For profiling imports specifically — run the binary directly, not through a wrapper like uv run, otherwise you profile the launcher waiting for the child, not the import itself.

Case study: slow filesystem (Python import)

Reading the output

strace -c prints a table sorted by time:

% time     seconds  usecs/call     calls    errors syscall
------ ----------- ----------- --------- --------- --------
 98.71  376.123456        1481    254012           futex
  0.91    3.470000          12    289450           openat
  0.38    1.450000           5    290000           read

Common mistake: futex dominating (>90%) looks like a locking/threading problem, not a filesystem problem. It often IS a filesystem problem — just indirectly.

Import lock amplification

Python's import system uses a per-module lock (a futex). When many threads import the same module:

Thread A acquires the import lock, reads the file from disk — holds lock while reading
All other threads (B, C, D...) block on futex waiting for the lock
Thread A finishes → releases → next thread acquires → reads → rest block again
This cascades across every module in the import graph

strace -f -c sums time across all threads. So 254 threads each waiting 1.5s on a lock shows as ~381s of aggregated futex time — even though wall time is much shorter. A slow filesystem makes Thread A hold the lock longer, which amplifies the wait for every other thread.

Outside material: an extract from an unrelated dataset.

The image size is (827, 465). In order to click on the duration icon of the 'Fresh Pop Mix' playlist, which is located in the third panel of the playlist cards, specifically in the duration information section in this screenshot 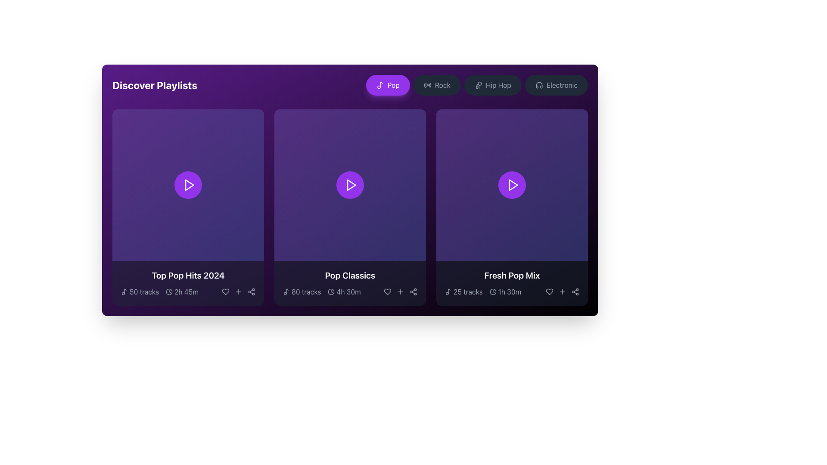, I will do `click(505, 292)`.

The filesystem is the root cause, but it appears as futex time.

Distinguishing causes

strace output	Likely cause
`futex` >> everything, filesystem syscalls tiny	Import lock amplification from slow reads, OR genuine Python/CUDA init
`openat`/`stat` high count + high time	Direct filesystem bottleneck (no page cache, high per-call latency)
`read` high time	Slow file data reads — storage or page cache issue
`mmap`/`mprotect` high	Shared object loading — not filesystem latency

To tell import lock amplification apart from genuine Python/CUDA overhead:

# Copy venv to local fast storage, rerun
cp -r /slow-fs/.venv /tmp/test-venv
strace -f -c /tmp/test-venv/bin/python3 -c "import slow.module"

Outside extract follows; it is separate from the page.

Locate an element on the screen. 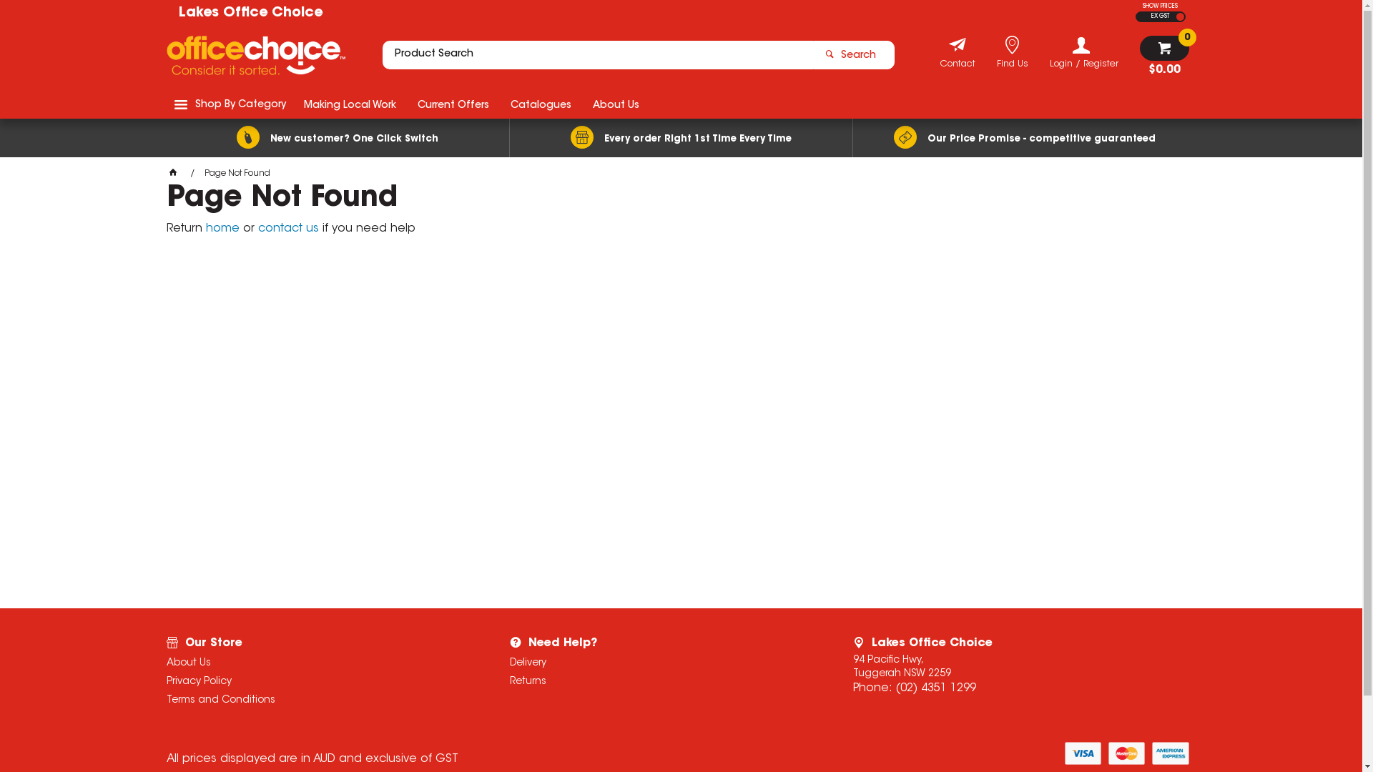 Image resolution: width=1373 pixels, height=772 pixels. 'contact us' is located at coordinates (287, 228).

If wall time drops dramatically → filesystem was the cause. If wall time stays the same → genuine Python/CUDA init overhead.

Syscall crash course

Knowing what each syscall does lets you read strace output without guessing.

Filesystem

Syscall	What it does	High count/time means
`openat`	Open a file	Many small files being opened (e.g. Python `.py` and `.pyc` files per import)
`read`	Read bytes from a file descriptor	File data reads are slow — storage or cache miss
`write`	Write bytes to a file descriptor	Write throughput bottleneck
`close`	Close a file descriptor	Usually cheap; high count confirms many opens
`stat` / `fstat` / `newfstatat`	Get file metadata (size, mtime, permissions)	Filesystem doing many metadata lookups — common in Python import path resolution
`getdents64`	Read directory entries	Directory listing; slow on large or remote directories
`lseek`	Move file offset	Repositioning within a file

Memory

Syscall	What it does	High count/time means
`mmap`	Map file or anonymous memory	Library (`.so`) loading, memory allocation
`munmap`	Unmap memory	Cleanup of mappings
`mprotect`	Change memory region permissions	Part of shared library loading — set segment permissions after mapping
`brk`	Extend/shrink heap	Heap allocation via `malloc`

Threading / synchronisation

Syscall	What it does	High count/time means
`futex`	Fast userspace mutex (kernel arbitrates contention)	Lock contention — many threads waiting. Often caused by a slow operation holding a lock, not the lock itself
`clone`	Create thread or process	High thread spawn rate

Process

Syscall	What it does	High count/time means
`execve`	Execute a program	Process launch — slow if filesystem is slow
`wait4` / `waitid`	Wait for child process to exit	Parent blocked on child
`exit_group`	Exit all threads in process	Normal shutdown

Networking / IPC

Syscall	What it does	High count/time means
`socket`	Create a socket	Network or Unix socket setup
`connect`	Connect to an address	Outbound connection — high time = connection latency or refusal
`recvfrom` / `recvmsg`	Receive data	Network read blocked or slow
`sendto` / `sendmsg`	Send data	Network write
`epoll_wait` / `poll` / `select`	Wait for I/O events	Event loop idle time — high time is normal for servers waiting on clients
`ioctl`	Device control	Driver-level operations; common in GPU/CUDA and network device paths

Timing

Syscall	What it does	High count/time means
`nanosleep` / `clock_nanosleep`	Sleep for a duration	Deliberate sleeps or backoff loops in the program
`clock_gettime`	Read a clock	Profiling or timeout checks inside the program; very cheap

Quick pattern guide

Slow startup, many openat + stat → filesystem latency on metadata ops. Common with network filesystems and Python imports.
futex dominates, filesystem syscalls are fast → lock contention amplified by slow I/O (see import lock amplification above), or genuine thread synchronisation.
mmap + mprotect high time → shared library loading from slow storage.
epoll_wait dominates → program is idle waiting for network — usually expected.
nanosleep unexpectedly high → check for retry loops or deliberate throttling in the code.

Caveats

strace -f adds overhead — wall times will be longer than uninstrumented. Use for relative comparisons only.
CUDA init (libcuda.so loading) contributes a fixed 3–8s baseline regardless of filesystem.
Lock amplification scales with thread count. Single-threaded imports won't show this pattern.